Work instruction →
Reproduce word for word everything in the article on Our Lady as Co-Redemptrix from "July 2013 Print" down to "being to them.".

Reading text →
● ● ● ● ● ● ●

July 2013 Print

Co-Redemptrix: Our Lady as Necessary but Secondary Cause of Redemption

by Fr. Paul Robinson, SSPX

A mother has two roles, one by which she nourishes her children and the other by which gives her own being to them.

The first role is material, and includes carrying the child in the womb for nine months, feeding it at the breast, and burping it on her shoulder.

The second is formal, and demands that she identify herself with her child in the totality of its life: its aspirations, its choices, its goals, its destiny. To accomplish the first role, she sacrifices material resources; to accomplish the second, she sacrifices herself.

When it comes to the most perfect of mothers, Our Lady, Protestants limit the scope of her caring of the Divine Child to the first role. She was the material means for Our Lord to come into this world and be taken care of until He reached adulthood. At that point, her work was finished. She had transported Our Lord to the shores of His earthly mission and now could wave goodbye, wishing Him the best for His future life. In a sense, for them, she was at that point no longer His mother, and so she has no direct bearing on man’s salvation. In Protestantism, religion lost the best of mothers, and today’s families are cut to the pattern of its individualistic notion of motherhood.

● ● ● ● ● ● ●

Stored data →

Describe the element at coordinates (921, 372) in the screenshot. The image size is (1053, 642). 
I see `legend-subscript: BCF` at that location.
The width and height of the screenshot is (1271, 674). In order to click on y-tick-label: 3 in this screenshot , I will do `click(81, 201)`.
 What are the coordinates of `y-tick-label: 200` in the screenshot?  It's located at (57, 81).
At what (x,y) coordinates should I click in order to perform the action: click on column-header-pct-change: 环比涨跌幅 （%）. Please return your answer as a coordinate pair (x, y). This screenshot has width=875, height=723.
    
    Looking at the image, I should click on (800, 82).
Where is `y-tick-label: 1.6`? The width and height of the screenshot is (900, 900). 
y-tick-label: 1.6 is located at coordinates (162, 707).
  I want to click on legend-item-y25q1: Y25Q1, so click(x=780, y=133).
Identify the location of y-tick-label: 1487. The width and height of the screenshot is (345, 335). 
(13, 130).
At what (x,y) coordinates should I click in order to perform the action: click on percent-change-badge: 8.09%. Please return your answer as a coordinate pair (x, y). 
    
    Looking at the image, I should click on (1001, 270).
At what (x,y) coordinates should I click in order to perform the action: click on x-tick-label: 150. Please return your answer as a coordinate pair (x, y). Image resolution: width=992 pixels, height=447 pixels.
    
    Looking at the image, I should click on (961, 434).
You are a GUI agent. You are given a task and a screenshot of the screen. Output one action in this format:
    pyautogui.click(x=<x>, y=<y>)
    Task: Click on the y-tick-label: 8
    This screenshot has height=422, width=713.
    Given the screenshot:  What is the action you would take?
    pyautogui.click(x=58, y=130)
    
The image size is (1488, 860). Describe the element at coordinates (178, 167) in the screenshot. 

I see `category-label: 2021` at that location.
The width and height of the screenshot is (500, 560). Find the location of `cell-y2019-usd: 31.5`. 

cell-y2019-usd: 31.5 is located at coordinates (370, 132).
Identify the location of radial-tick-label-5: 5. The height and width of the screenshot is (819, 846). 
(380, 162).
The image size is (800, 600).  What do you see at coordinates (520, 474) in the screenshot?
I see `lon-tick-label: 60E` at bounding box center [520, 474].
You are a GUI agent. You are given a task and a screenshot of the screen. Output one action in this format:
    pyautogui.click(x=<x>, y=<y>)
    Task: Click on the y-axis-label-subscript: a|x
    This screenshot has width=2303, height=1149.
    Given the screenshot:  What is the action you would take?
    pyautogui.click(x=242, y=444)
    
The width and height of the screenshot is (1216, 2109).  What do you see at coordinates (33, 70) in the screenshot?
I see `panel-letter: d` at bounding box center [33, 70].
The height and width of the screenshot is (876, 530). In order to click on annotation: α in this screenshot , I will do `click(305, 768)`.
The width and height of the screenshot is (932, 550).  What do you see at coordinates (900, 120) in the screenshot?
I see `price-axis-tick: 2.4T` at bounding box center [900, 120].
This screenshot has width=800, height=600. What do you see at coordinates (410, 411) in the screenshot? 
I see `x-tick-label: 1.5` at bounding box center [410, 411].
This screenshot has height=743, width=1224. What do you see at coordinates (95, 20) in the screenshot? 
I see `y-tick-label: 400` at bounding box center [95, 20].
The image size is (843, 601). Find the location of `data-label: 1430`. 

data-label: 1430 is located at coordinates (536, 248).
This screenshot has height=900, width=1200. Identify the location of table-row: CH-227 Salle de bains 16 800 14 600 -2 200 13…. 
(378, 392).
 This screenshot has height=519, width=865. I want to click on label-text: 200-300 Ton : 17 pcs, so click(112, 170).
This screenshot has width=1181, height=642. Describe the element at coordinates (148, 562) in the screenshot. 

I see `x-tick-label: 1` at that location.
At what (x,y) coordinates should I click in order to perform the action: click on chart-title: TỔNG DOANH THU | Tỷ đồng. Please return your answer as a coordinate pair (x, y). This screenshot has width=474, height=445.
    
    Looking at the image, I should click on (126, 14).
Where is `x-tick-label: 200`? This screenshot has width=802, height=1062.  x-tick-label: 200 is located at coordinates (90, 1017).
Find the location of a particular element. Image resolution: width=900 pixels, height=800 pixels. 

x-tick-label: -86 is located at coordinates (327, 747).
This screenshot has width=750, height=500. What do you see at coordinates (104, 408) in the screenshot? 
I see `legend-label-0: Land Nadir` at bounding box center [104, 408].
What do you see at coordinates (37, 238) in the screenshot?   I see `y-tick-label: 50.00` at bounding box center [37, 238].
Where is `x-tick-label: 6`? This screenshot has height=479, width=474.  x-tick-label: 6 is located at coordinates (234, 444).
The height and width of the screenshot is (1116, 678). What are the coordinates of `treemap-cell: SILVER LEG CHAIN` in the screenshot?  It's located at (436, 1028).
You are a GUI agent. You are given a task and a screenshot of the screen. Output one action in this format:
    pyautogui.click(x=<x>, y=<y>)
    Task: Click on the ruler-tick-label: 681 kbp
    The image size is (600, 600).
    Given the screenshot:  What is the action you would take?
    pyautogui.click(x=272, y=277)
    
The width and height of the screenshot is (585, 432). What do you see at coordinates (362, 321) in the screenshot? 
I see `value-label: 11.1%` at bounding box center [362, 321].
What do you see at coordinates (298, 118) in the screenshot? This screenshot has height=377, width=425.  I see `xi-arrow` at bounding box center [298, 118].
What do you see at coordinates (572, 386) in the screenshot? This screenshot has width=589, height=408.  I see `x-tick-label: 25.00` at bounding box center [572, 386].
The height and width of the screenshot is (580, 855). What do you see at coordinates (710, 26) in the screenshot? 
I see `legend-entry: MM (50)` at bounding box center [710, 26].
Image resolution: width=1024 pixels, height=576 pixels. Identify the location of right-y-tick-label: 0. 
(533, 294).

● ● ● ● ● ● ●

Your response →
July 2013 Print

Co-Redemptrix: Our Lady as Necessary but Secondary Cause of Redemption

by Fr. Paul Robinson, SSPX

A mother has two roles, one by which she nourishes her children and the other by which gives her own being to them.